Limitations of Use : Influenza viruses change over time, and factors such as the virus type or subtype, emergence of resistance or changes in viral virulence could diminish the clinical benefit of antiviral drugs. Consider available information on drug susceptibility patterns for circulating influenza virus strains when deciding whether to use XOFLUZA.
Important Safety Information
Do not take XOFLUZA if you are allergic to baloxavir marboxil or any of the ingredients in XOFLUZA.
Before you take XOFLUZA, tell your healthcare provider about all of your medical conditions, including if you :
- are pregnant or plan to become pregnant. It is not known if XOFLUZA can harm your unborn baby.
- are breastfeeding or plan to breastfeed. It is not known if XOFLUZA passes into your breast milk.
Tell your healthcare provider about all the medicines you take , including prescription and over-the-counter medicines, vitamins and herbal supplements.
Talk to your healthcare provider before you receive a live flu vaccine after taking XOFLUZA.

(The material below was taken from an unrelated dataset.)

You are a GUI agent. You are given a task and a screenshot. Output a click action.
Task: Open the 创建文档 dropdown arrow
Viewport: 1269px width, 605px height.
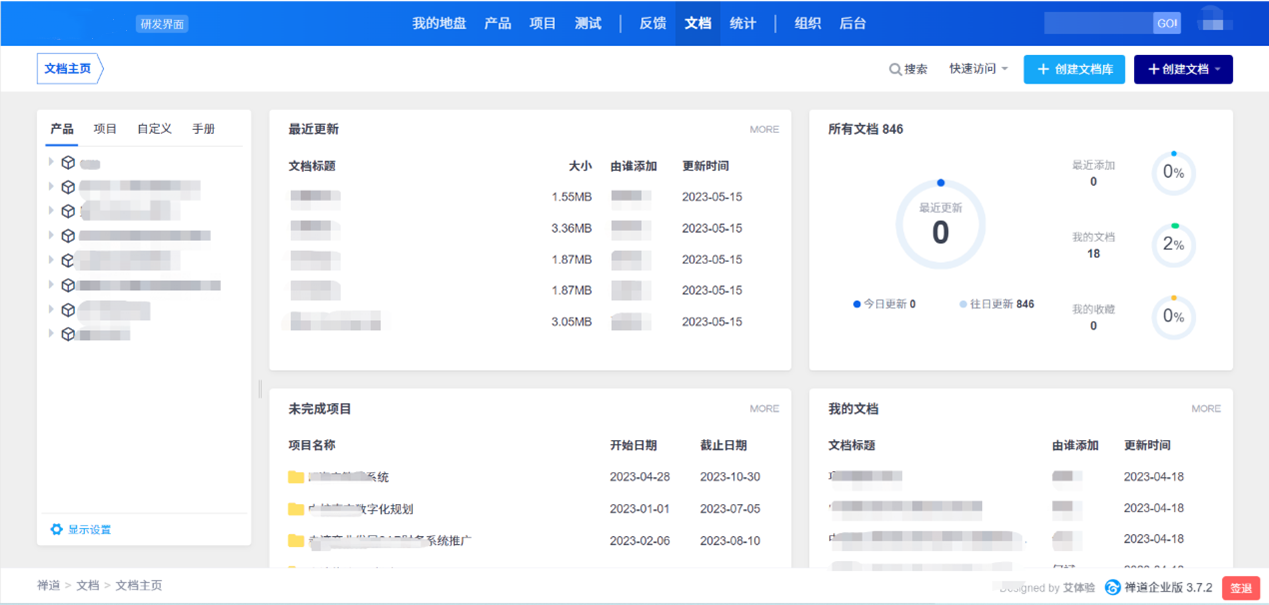[x=1217, y=69]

Take XOFLUZA with or without food. Do not take XOFLUZA with dairy products, calcium-fortified beverages, laxatives, antacids or oral supplements containing iron, zinc, selenium, calcium or magnesium.
The most common side effects are diarrhea, bronchitis, nausea, common cold symptoms (nasopharyngitis) and headache.
XOFLUZA is not effective in treating infections other than influenza. Other kinds of infections can have symptoms like those of the flu or occur along with the flu and may need different kinds of treatment. Tell your healthcare provider if you feel worse or develop new symptoms during or after treatment with XOFLUZA or if your flu symptoms do not start to get better.